Stored data entries
Content starts

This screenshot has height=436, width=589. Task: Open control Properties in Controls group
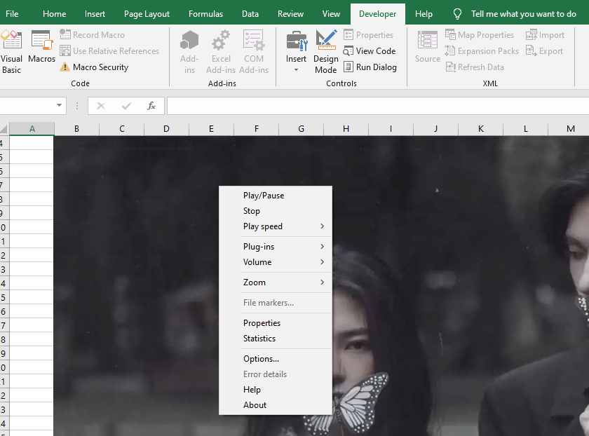click(x=370, y=34)
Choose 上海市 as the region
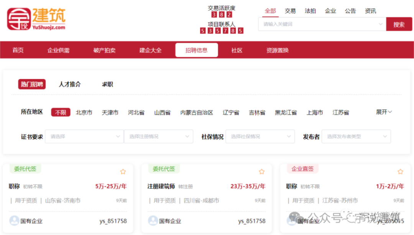This screenshot has width=414, height=235. (x=315, y=112)
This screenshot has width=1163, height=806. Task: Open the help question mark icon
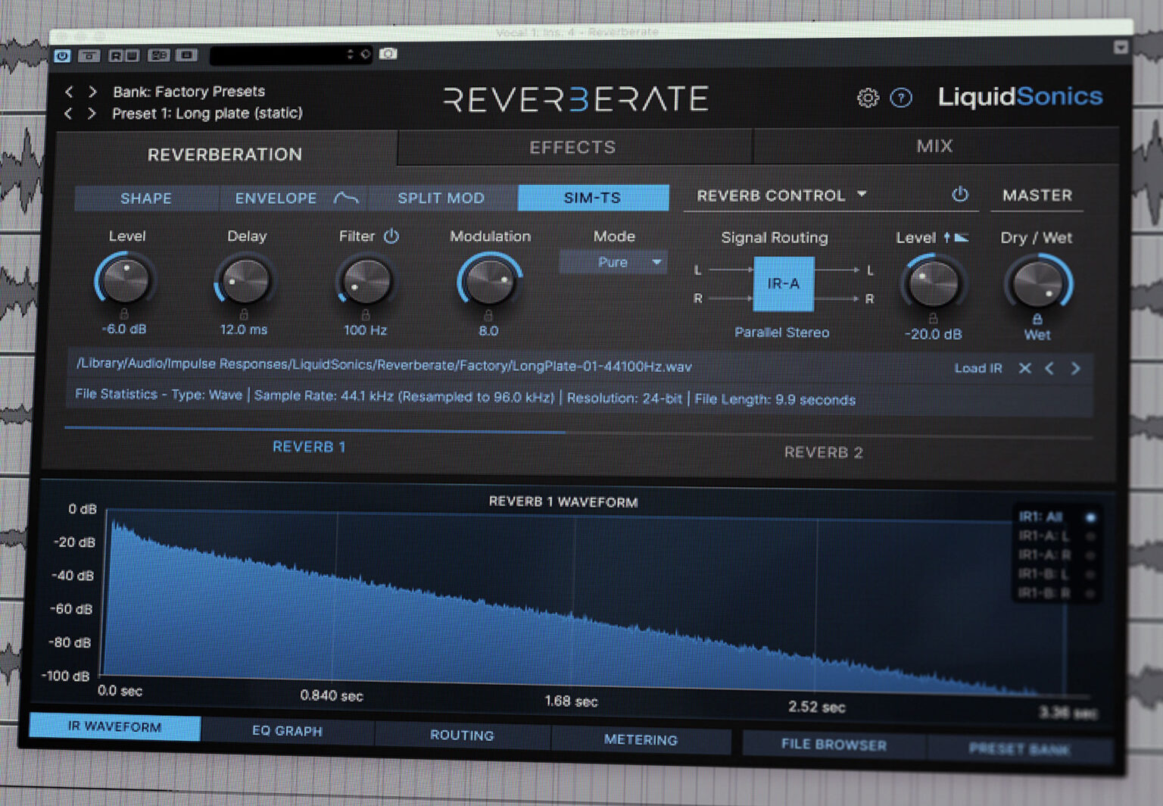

Content ends

◆ **Task requirements**
Copy out all the data above exactly as written. Skip the pictures.

◆ **Result of this exercise**
This screenshot has height=436, width=589. Task: Open control Properties in Controls group
click(x=370, y=34)
Choose 上海市 as the region
This screenshot has width=414, height=235. (x=315, y=112)
This screenshot has width=1163, height=806. Task: Open the help question mark icon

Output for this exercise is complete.